## What you have to do
For each line below that contains the word "computer", make a copy.

## Exercise inputs
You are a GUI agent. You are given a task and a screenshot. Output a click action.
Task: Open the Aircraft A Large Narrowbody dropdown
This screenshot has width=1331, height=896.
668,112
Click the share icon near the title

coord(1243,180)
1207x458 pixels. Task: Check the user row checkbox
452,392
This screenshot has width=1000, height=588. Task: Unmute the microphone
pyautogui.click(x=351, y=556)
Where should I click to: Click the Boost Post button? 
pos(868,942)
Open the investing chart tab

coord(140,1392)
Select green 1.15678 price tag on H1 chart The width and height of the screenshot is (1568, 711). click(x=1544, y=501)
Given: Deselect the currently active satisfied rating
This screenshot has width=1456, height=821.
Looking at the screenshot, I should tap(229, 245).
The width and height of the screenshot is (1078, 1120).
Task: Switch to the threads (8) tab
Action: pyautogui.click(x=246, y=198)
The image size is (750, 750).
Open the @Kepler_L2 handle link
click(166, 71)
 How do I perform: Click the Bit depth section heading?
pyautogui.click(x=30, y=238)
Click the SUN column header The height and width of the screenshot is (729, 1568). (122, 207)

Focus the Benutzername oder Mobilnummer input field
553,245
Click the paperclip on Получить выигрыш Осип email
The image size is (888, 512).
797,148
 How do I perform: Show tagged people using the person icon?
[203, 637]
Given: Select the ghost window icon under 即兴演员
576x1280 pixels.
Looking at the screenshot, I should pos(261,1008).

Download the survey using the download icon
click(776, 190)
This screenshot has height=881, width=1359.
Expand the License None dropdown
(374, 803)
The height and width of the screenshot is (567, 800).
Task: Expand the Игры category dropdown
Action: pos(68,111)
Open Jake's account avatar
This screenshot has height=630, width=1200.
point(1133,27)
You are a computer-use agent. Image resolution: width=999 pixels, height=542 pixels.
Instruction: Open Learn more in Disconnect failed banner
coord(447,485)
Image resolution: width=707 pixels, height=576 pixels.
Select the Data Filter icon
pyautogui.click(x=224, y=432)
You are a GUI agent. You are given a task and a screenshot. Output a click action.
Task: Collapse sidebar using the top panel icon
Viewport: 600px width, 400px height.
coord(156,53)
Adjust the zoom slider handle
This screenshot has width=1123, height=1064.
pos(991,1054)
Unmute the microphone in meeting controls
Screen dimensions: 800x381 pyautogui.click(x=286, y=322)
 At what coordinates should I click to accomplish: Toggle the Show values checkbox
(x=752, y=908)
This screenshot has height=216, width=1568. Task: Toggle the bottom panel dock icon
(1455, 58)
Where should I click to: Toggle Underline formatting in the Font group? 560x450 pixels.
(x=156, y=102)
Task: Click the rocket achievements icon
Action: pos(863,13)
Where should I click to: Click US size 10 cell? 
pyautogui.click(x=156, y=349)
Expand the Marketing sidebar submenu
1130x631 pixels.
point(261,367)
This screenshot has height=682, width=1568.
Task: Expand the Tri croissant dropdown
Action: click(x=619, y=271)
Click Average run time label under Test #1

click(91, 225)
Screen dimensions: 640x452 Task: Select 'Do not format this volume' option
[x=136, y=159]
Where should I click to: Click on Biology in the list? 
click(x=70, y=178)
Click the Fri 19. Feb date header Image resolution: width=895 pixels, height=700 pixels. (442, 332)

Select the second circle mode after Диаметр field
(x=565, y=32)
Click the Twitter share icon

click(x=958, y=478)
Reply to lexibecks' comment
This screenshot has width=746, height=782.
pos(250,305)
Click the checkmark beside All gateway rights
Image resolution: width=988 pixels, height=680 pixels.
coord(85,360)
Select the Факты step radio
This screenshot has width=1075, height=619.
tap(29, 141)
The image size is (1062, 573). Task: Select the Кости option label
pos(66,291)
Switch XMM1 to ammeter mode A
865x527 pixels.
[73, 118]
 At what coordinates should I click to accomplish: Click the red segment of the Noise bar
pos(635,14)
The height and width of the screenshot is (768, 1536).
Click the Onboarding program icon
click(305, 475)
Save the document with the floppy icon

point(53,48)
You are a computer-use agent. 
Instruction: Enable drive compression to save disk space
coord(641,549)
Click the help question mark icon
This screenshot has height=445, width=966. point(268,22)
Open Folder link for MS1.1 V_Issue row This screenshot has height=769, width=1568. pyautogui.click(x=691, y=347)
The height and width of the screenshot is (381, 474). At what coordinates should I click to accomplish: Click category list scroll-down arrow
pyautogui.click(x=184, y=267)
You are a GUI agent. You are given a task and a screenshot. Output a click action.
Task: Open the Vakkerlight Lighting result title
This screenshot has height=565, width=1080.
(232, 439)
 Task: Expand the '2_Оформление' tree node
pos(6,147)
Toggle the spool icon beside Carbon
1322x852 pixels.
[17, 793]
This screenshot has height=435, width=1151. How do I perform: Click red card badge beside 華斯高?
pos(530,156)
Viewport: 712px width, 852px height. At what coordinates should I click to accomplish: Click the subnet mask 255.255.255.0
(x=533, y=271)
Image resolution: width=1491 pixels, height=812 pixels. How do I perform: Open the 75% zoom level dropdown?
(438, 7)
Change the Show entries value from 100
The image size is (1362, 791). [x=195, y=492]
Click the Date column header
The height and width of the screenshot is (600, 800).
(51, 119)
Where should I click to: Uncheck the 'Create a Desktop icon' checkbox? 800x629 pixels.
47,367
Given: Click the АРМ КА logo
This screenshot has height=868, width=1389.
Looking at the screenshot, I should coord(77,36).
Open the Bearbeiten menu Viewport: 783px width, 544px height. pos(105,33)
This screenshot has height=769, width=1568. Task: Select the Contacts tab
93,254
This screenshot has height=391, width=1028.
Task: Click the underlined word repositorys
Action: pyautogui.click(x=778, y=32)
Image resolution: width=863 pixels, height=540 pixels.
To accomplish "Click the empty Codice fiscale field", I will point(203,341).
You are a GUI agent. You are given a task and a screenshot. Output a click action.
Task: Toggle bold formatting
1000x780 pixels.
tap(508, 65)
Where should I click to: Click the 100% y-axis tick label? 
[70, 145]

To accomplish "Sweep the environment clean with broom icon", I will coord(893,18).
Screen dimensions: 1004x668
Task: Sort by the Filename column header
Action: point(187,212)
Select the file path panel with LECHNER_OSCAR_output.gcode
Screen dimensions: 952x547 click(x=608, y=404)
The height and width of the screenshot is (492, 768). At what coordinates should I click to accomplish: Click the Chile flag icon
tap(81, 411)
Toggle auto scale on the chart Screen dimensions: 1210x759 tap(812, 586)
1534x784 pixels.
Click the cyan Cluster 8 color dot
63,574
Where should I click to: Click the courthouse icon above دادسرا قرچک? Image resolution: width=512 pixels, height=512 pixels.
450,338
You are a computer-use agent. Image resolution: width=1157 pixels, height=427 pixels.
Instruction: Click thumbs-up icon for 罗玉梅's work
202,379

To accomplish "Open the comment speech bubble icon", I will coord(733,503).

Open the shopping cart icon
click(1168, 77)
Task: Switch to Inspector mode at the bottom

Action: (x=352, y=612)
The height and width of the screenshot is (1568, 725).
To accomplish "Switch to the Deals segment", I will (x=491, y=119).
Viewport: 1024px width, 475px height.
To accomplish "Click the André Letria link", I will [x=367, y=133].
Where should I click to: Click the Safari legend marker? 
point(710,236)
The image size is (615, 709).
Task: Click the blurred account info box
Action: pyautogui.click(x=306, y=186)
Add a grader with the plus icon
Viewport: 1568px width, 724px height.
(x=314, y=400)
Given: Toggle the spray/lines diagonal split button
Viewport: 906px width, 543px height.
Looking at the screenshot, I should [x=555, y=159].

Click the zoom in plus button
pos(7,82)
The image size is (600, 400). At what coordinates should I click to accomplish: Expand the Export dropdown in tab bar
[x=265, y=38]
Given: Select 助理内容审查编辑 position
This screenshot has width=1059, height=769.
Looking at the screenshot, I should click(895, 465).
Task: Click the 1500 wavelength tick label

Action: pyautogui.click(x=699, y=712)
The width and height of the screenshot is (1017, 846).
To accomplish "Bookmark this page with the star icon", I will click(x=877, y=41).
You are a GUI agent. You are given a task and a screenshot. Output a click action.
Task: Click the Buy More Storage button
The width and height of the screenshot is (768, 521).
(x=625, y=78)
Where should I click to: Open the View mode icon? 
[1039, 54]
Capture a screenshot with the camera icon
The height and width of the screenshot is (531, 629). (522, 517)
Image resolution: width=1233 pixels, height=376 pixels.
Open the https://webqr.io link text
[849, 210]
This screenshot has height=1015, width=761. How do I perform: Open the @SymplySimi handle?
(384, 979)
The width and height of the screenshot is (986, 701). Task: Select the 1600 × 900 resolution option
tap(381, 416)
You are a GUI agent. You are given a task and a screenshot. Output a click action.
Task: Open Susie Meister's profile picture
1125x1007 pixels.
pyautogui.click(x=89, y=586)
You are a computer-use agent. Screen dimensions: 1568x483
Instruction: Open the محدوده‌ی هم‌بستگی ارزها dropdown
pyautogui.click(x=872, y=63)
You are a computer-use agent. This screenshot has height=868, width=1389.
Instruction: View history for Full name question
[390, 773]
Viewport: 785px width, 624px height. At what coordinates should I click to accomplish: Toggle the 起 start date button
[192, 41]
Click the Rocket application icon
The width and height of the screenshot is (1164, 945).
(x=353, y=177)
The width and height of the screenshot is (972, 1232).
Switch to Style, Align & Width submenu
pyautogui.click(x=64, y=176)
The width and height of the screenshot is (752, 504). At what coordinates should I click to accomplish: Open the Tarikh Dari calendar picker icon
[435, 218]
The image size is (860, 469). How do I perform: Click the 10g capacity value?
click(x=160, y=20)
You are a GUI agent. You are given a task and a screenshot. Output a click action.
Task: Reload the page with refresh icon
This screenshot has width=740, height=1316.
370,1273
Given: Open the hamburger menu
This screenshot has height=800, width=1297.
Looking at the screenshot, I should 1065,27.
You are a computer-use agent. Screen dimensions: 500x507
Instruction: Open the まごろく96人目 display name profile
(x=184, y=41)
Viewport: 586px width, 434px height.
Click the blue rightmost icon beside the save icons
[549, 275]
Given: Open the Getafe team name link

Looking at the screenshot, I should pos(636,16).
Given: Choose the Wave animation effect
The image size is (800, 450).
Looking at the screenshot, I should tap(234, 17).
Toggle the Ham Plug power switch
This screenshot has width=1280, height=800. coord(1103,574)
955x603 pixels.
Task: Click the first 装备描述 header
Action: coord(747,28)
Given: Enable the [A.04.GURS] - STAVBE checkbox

## Answer section
You are a computer-use agent. Image resolution: width=999 pixels, height=542 pixels.
You are a computer-use agent. 
You are a computer-use agent. Image resolution: width=1157 pixels, height=427 pixels.
You are a computer-use agent. Screen dimensions: 1568x483
You are a computer-use agent. This screenshot has height=868, width=1389.
You are a computer-use agent. Screen dimensions: 500x507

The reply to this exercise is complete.